ERL in 2020

TitleERL in 2020
Publication TypeUnpublished
Year of Publication2019
InstitutionMIT Earth Resources Laboratory
Abstract

The Earth Resources Laboratory (ERL) is MIT’s home for geophysical research driven by technological questions. The laboratory is comprised of a dozen faculty members and their groups, active in areas ranging from seismology to geomechanics, rock physics, flows in porous media, and methods of inversion, inference, and uncertainty quantification. As the “information revolution” is shaking up the research enterprise in many fields, ERL is embracing scientific machine learning as a main research objective.
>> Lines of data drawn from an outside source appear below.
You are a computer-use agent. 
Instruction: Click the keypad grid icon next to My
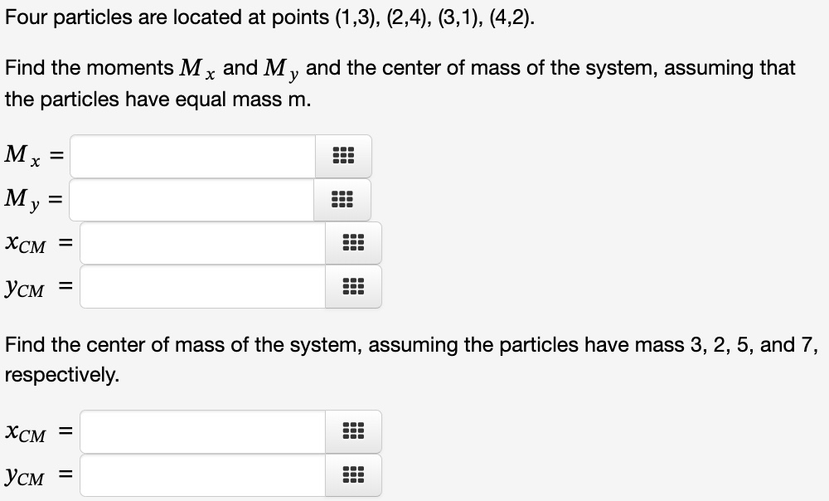click(343, 200)
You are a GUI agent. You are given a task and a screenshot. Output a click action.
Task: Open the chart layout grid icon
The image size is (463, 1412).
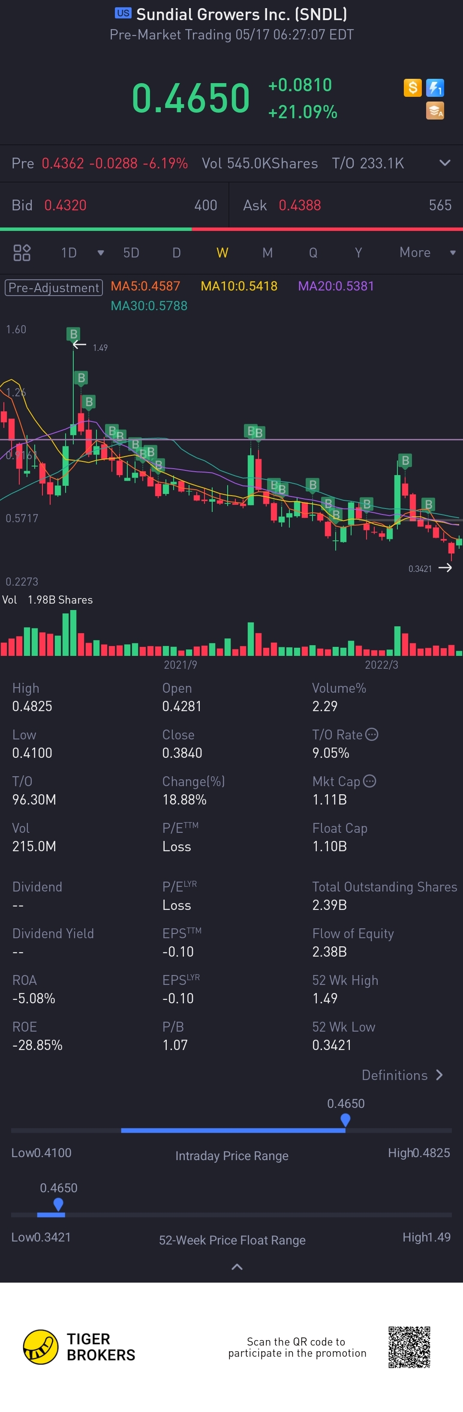tap(22, 253)
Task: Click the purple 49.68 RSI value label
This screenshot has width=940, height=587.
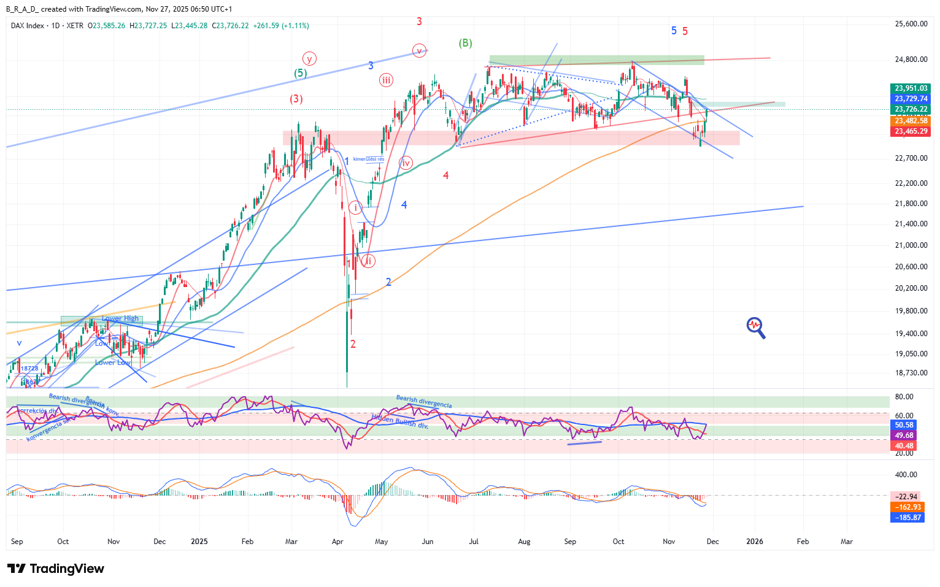Action: pyautogui.click(x=904, y=435)
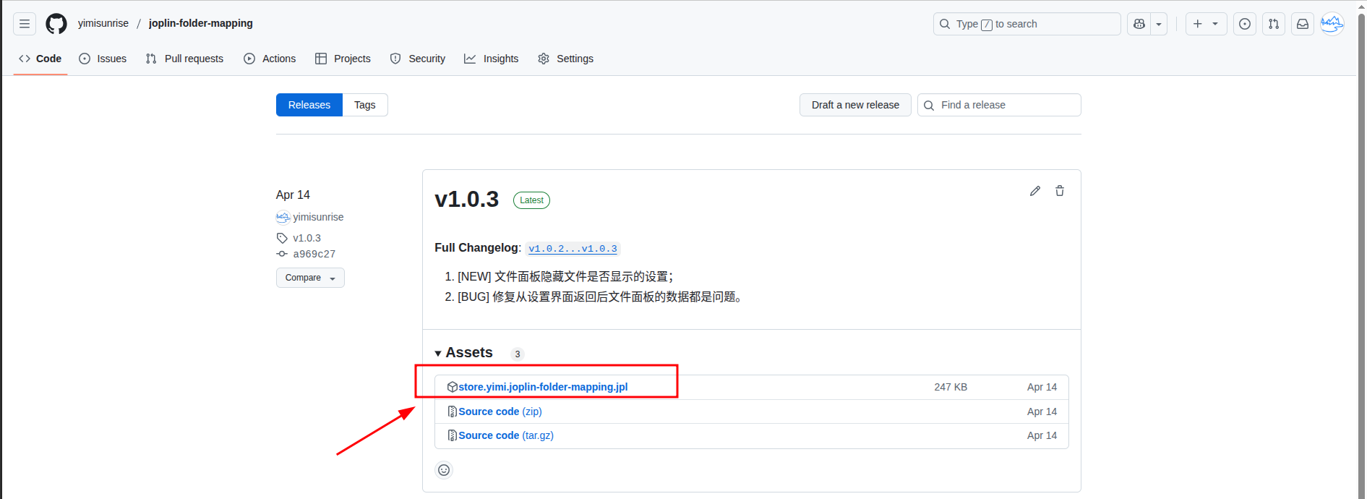The height and width of the screenshot is (499, 1367).
Task: Open the issues shortcut icon in header
Action: click(x=1245, y=24)
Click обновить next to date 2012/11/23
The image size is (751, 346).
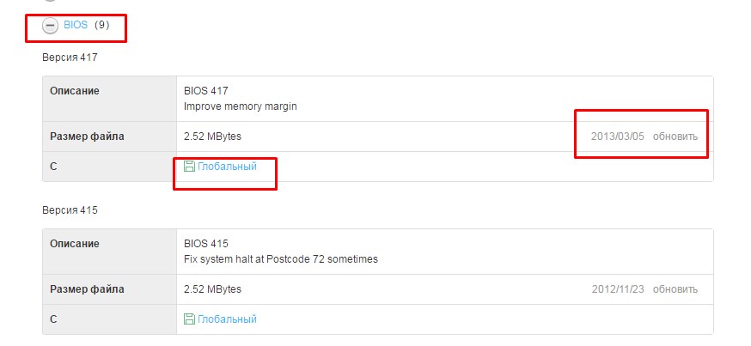675,289
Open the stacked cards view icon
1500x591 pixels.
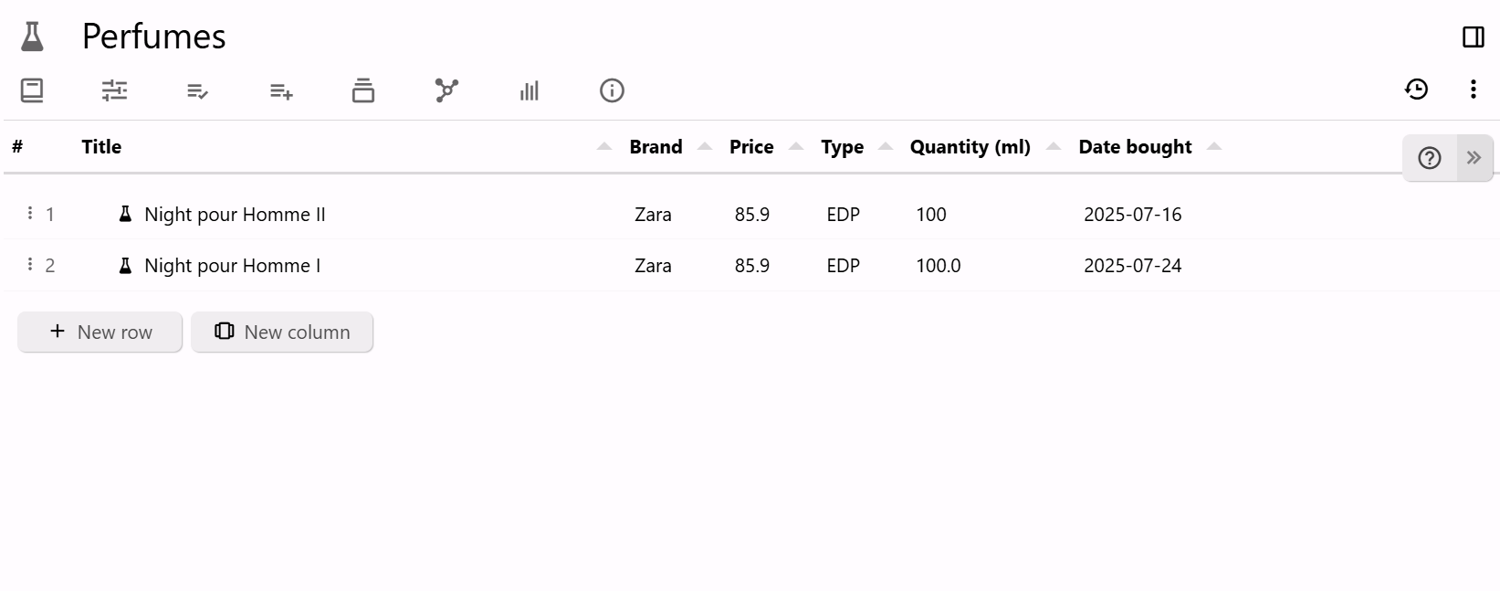[x=363, y=90]
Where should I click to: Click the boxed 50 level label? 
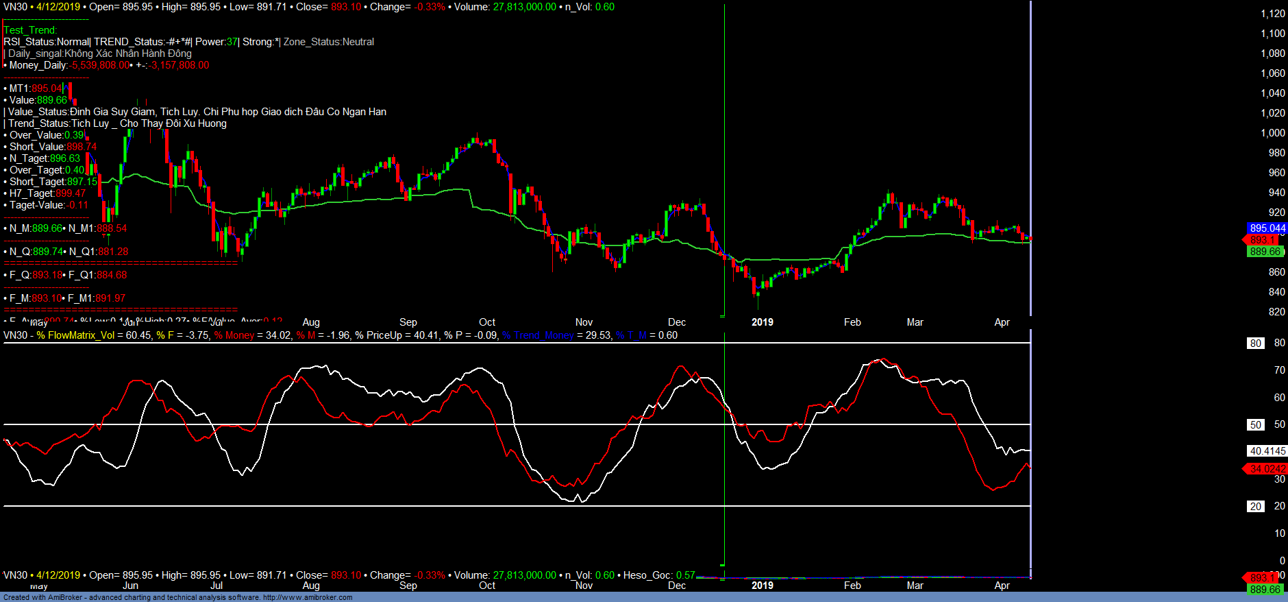[x=1255, y=424]
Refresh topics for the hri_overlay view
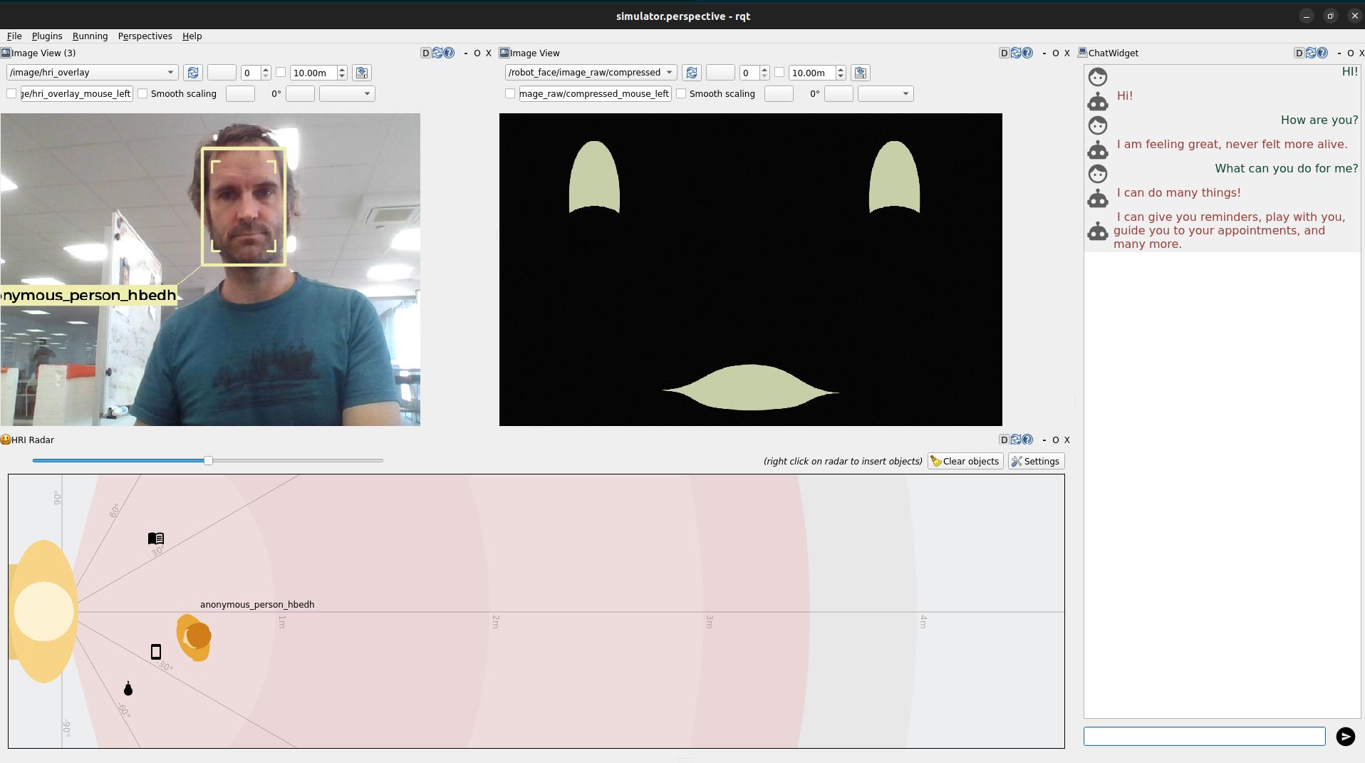The height and width of the screenshot is (763, 1365). coord(192,73)
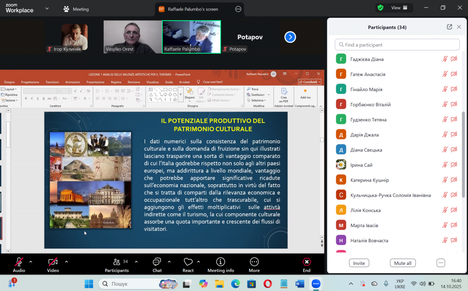Viewport: 468px width, 291px height.
Task: Open the Zoom Workplace dropdown arrow
Action: pyautogui.click(x=47, y=8)
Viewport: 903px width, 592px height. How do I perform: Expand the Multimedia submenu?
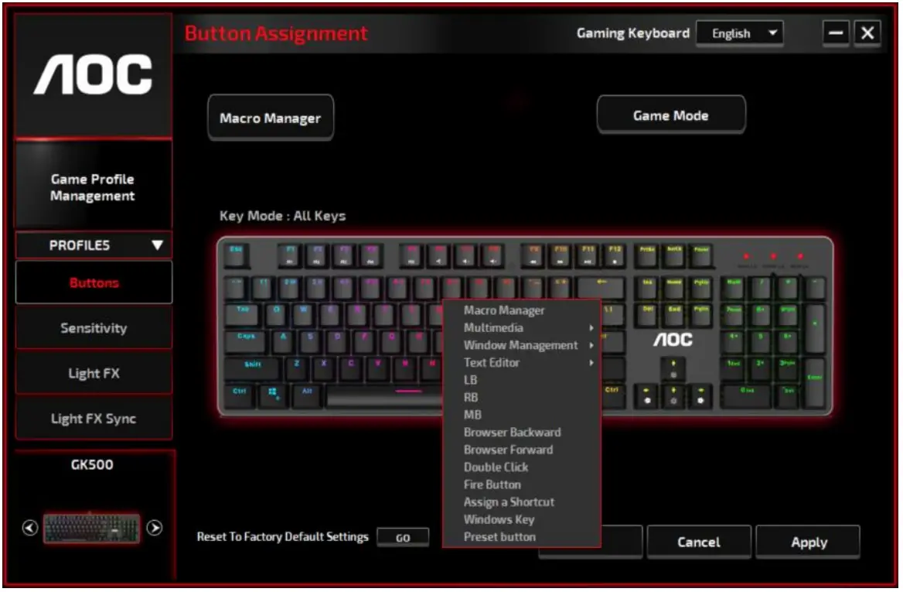[495, 327]
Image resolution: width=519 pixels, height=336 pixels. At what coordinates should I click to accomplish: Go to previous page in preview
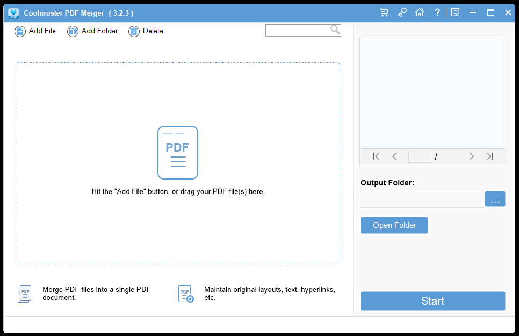pos(394,156)
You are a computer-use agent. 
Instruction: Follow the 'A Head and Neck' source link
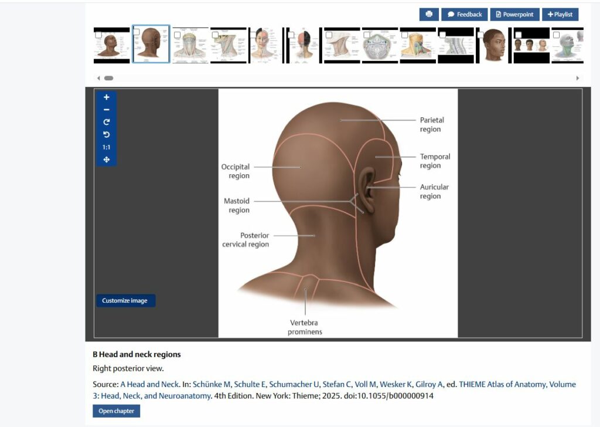coord(149,384)
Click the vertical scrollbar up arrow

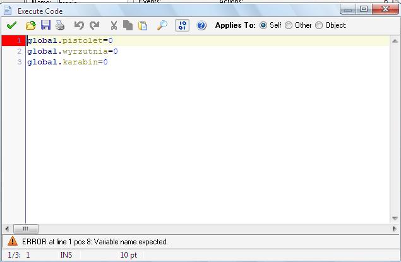coord(395,40)
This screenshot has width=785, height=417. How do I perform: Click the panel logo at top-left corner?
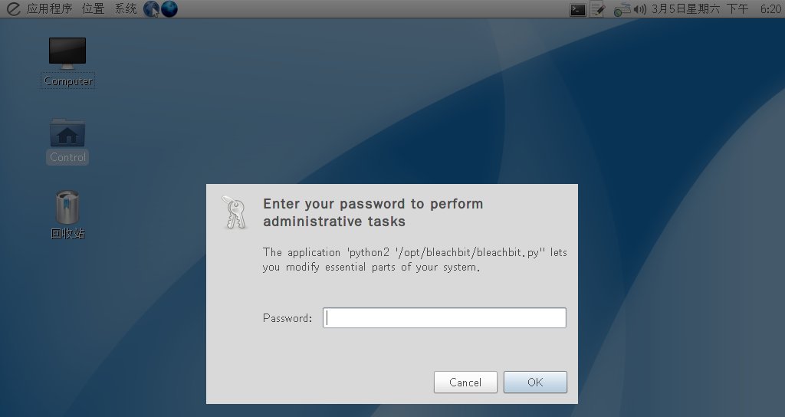[x=14, y=8]
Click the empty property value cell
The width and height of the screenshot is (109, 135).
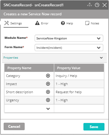coord(79,109)
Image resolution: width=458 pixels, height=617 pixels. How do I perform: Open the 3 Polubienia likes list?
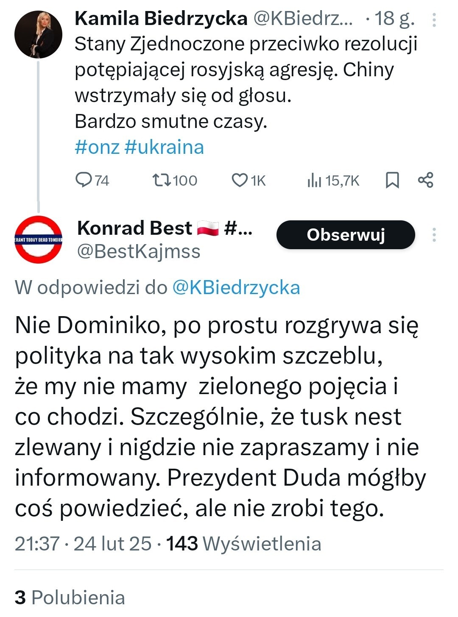70,598

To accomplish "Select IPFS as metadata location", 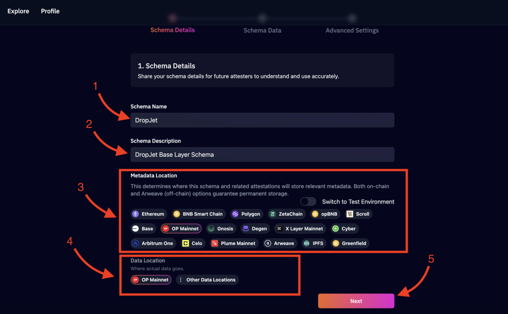I will tap(314, 243).
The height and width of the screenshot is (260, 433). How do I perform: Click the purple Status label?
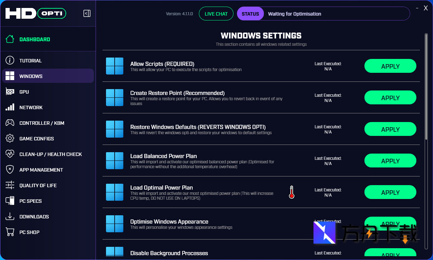click(x=250, y=14)
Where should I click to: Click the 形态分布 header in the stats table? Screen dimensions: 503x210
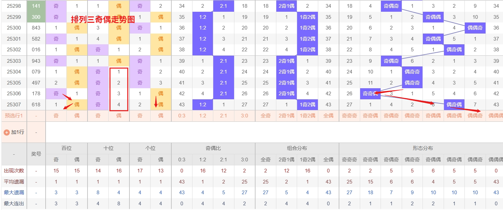pyautogui.click(x=423, y=148)
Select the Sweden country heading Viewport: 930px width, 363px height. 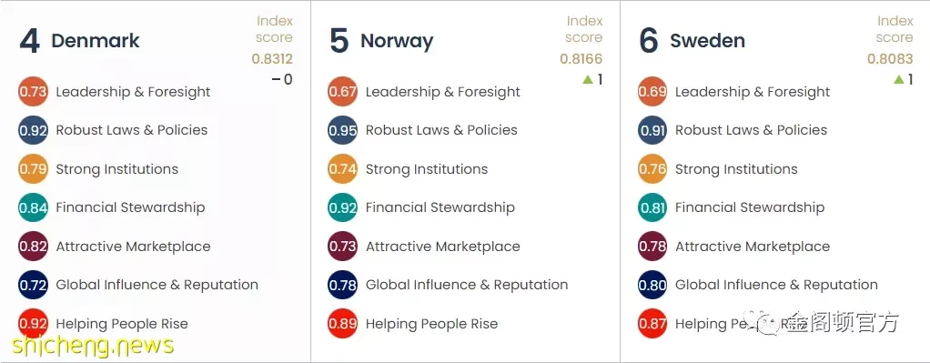[x=707, y=41]

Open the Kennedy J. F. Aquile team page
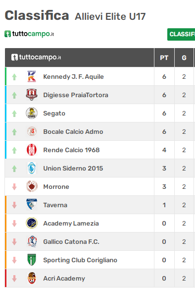pos(73,77)
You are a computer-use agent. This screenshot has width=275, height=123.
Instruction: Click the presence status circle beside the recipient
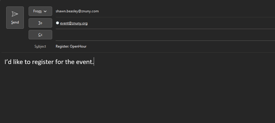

New tools lead to new questions, such as:

• Are estimation and prediction still possible when the physical models are too coarse, or contain too much uncertainty, but when data are abundant?

• How can we bridge the “transfer learning” gap from synthetic to real data, or from labeled (rich) to unlabeled (poor) data?

• Uncertainty quantification in machine learning: what level of confidence should we give to the predictions that come from a neural network?

• Is it possible to automate tasks that otherwise require a human’s ability to make generalizations?

Machine learning and artificial intelligence will only succeed in the sciences if their predictive power can outperform that of human-designed physical or statistical models. ERL has a long-term goal to identify the questions in geophysics, broadly understood, where machine learning genuinely extends the reach of traditional predictive models and data processing. You will find examples in this document.